Something strange is happening across corporate America. And I don’t mean a Zombie situation, international espionage or soap opera level theatrics, though those elements may be present in your culture (and sorry if that is the case). What I’m talking about is how normally reasonable people will go crazy eating any form of junk food left out across breakrooms nationwide. You know, gobbling down stale pastries leftover from the Finance Team’s breakfast meeting seven hours earlier or going back for three slices of someone’s birthday cake, even when it’s a flavor you don’t like.

“Mindless eating can fill a void for people, whether they are stressed or bored at work,” explained Certified Nutrition Coach Linda Citron of Citron Nutrition. It helps individuals socialize because they go into the break room or they go by their colleague’s desk and they know candy is kept in the drawer and it’s just a chance to chit-chat.”

As reported in this Fast Company article, easy access to junk food decreases inhibitions. You might not normally pay to eat Halloween candy rejects in your daily life. But when you are super stressed out working on a big project deadline, and the candy sitting on a platter is giving you come hither glances, then even the Marshmallow Circus Peanuts and Necco Wafers look appealing.

Dr. Susan Albers-Bowling, a psychologist at the Cleveland Clinic and author of six books on mindful eating, says in the Fast Company piece that one of the big reasons is that it’s free. “We are motivated to try things that are free because it’s low risk,” she stated. “We also feel like we’re getting a deal.”

Unfortunately, eating junk food on a regular basis isn’t just hurting your waistline. That momentary rush of pleasure often results in an energy crash and brain fog, just when you need to concentrate the most. Ready to cut back? Check out these three ways to stop eating junk food at work:

1. Plan in advance.

Load up on better-for-you snacks. I keep individual packets of lightly salted, roasted cashews in my desk because are delicious and filling. Got access to a refrigerator? You can store string cheese, fruit, Greek yogurts or whatever else floats your boat. If you know a big lunch meeting will be all about pizza, the very item you are trying to cut back on, bring something delicious but better for you to eat instead.

2. Set your intention.

As Citron notes, don’t think you can never indulge at work, just pick the times that you do. If co-workers are enjoying cupcakes in the breakroom in honor of Amy’s promotion and you know everyone is going out for Mexican food after work to celebrate as well, choose to eat one of those items rather than mindless scarfing snacks and a heavy dinner.

3. Restrict access.

The old proverb “out of sight, out of mind” rings true.
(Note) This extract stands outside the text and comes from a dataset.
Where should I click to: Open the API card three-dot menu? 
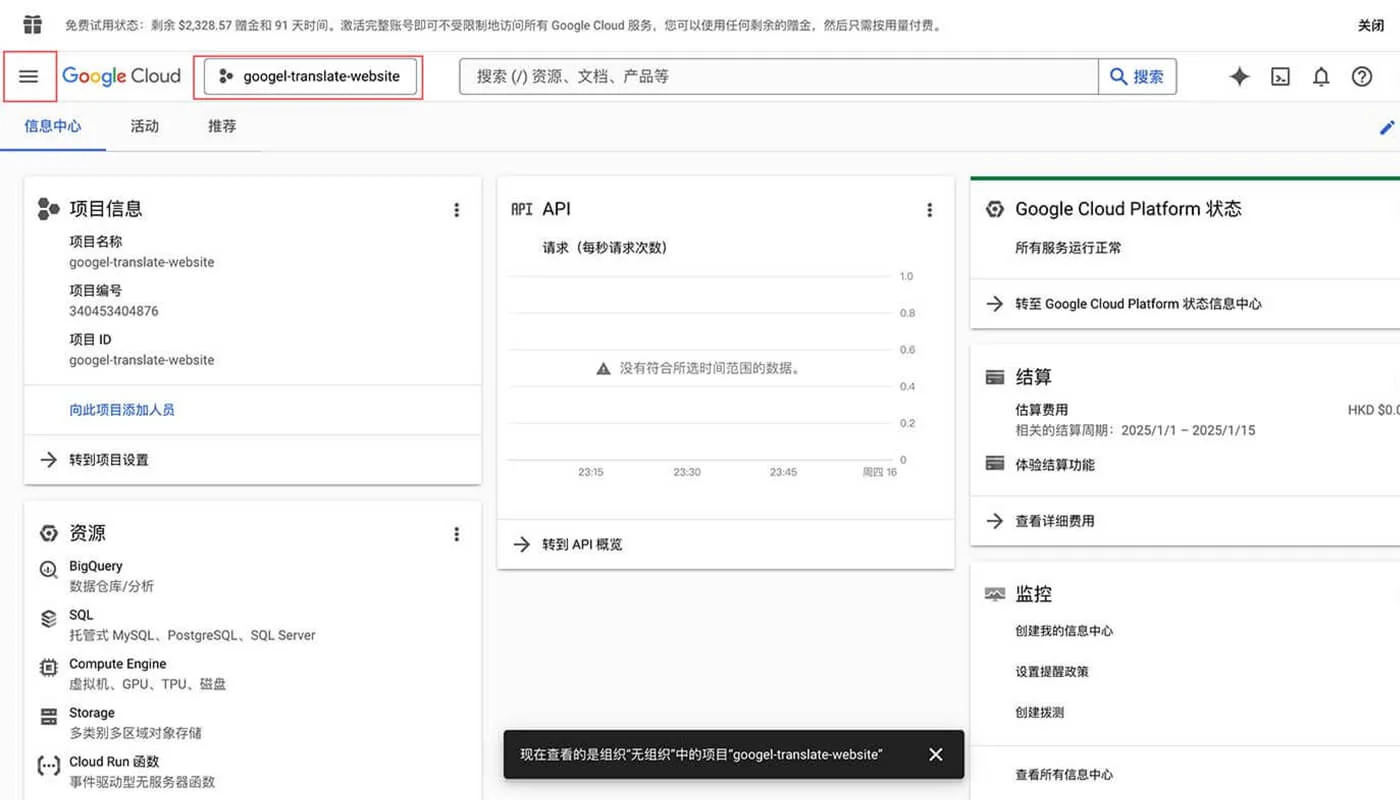point(930,210)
If you can’t see the temptation, people are less likely to seek it out. So, if you have a choice of refilling your water bottle in two breakrooms, and one always features leftover bags of chips from team lunches while the other doesn’t, go for the space uncluttered with enticements. Take the long way around hallways to avoid the receptionist’s desk top candy dish and pick up some extra movement steps in the process.

If you encounter a junk food temptation in the work place that you truly love and are hungry, go for it. But if you are mindlessly snacking just because everyone else is, or it has become your default reaction to boredom or stress, it might be time to back away from the last shards of Girl Scout cookies and come back to the light. Hopefully these tips will help!

How do you deal with junk food temptations at work?